In the early 1970s, Morris served in a series of volunteer efforts in the mountain villages of Baja Mexico, the Free Clinic of Baltimore, and three years as a professor at UMSOD. In 1975 Morris joined the Pan American Health Organization and was posted to Port of Spain, Trinidad and Tobago. As project manager and senior lecturer, he established a School of Dental Nursing, graduating dental nurses from 13 developing countries of the Caribbean, Central America and South America. This project dramatically improved the ratios of dental operators available for children’s health care and prevention in the region.
In 1985 Morris returned to the USA and received his Master of Public Health from the Harvard School of Public health in 1986, concentrating on international health policy and planning. He joined the Ministry of Health, Kuwait as a Planner and Trainer, and under his consultant leadership, helped develop a school of oral hygiene, a national university-based dental school at Kuwait University, a post graduate training center for refugee dentists, and the “Health for All/2000/Oral Health Plan”, a comprehensive oral disease prevention program for the children of Kuwait, the largest most effective of its kind in Southwest Asia.
In 1990 Saddam Hussein’s army invaded Kuwait and Morris became a hostage. After escaping from Iraq and returning to Boston, he returned to Kuwait after the Gulf War and served as the Senior Consultant to the Ministry of Health and was solely responsible for planning the post-war reconstruction of the oral health sector as well as implementing the comprehensive disease prevention program for children.

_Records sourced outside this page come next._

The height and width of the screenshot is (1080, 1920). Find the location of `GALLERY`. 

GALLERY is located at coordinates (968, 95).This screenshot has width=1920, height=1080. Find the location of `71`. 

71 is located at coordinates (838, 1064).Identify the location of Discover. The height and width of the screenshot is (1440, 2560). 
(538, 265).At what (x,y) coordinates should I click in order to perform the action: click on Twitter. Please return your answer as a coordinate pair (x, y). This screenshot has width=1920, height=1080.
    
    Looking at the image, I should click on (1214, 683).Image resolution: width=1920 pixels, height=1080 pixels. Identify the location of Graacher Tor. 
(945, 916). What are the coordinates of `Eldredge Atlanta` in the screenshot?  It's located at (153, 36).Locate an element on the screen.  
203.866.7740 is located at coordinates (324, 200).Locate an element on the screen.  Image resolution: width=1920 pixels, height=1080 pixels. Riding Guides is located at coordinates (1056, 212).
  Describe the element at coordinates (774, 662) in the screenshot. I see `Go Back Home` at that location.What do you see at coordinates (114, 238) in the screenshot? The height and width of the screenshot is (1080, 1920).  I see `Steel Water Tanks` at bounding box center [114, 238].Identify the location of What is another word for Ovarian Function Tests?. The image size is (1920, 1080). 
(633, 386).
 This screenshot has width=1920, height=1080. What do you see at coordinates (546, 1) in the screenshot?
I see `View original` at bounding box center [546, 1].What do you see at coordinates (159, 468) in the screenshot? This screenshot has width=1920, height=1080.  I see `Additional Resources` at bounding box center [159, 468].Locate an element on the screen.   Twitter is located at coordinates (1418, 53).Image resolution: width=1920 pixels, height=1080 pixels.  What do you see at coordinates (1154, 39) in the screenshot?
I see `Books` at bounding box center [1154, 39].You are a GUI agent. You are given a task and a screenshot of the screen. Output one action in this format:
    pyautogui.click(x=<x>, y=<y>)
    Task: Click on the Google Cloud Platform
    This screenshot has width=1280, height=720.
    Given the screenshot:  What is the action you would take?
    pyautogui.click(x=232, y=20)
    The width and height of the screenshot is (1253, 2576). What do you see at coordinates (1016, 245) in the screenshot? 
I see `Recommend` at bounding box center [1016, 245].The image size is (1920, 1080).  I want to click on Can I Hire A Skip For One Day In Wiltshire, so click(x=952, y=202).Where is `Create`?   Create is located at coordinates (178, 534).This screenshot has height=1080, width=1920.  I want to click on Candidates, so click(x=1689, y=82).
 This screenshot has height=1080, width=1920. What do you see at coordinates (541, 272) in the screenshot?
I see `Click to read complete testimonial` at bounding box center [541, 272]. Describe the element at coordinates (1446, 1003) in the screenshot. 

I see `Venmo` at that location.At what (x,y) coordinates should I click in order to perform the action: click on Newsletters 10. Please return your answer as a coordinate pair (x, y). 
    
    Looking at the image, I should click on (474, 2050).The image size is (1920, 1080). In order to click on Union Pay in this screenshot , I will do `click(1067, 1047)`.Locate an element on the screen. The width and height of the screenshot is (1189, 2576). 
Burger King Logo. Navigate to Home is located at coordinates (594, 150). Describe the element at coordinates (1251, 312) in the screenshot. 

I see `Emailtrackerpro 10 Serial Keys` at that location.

In 2006, Robert and his wife Jill Morris returned to Vietnam to establish the Mai Tam House of Hope Project. The goal of the Project was to provide start-up seed money over 5 years for food and life-saving medicines to a targeted group of HIV/AIDS positive orphans, children and mothers, in order to ensure a quality of life consistent with their healthy peers and surroundings. Originally conceived to support 5 orphans at the new Mai Tam House of Hope in Ho Chi Minh City, founded in 2005 by Father John Toai of Vietnam, the Mai Tam House of Hope has supported more than 550 HIV/AIDS positive orphans, children, and widows through the provision of shelter, medicines, medical care, education, job training and social services. In the same period and for the last thirteen years, he has represented the New England organization nomorevictims.org, which brings child victims of war to Boston for major medical reconstruction.
Morris has been recognized with several prestigious awards. In 2000, Morris was one of eleven living dentists worldwide to be honored at the Centenary Congress Year 2000 of the Federation Dentaire Internationale for life-long service to international health and contributions to oral health research in the twentieth century. In 2010, Morris was honored by the College of The Holy Cross with the Sanctae Crucis Award, the college’s highest non-academic award for alumni/ae, and in in 2014, Morris received the Harvard School of Public Health highest alumni award, The Alumni Award of Merit, in recognition of his decades of leadership, development of health policy, and dedication to serving vulnerable populations.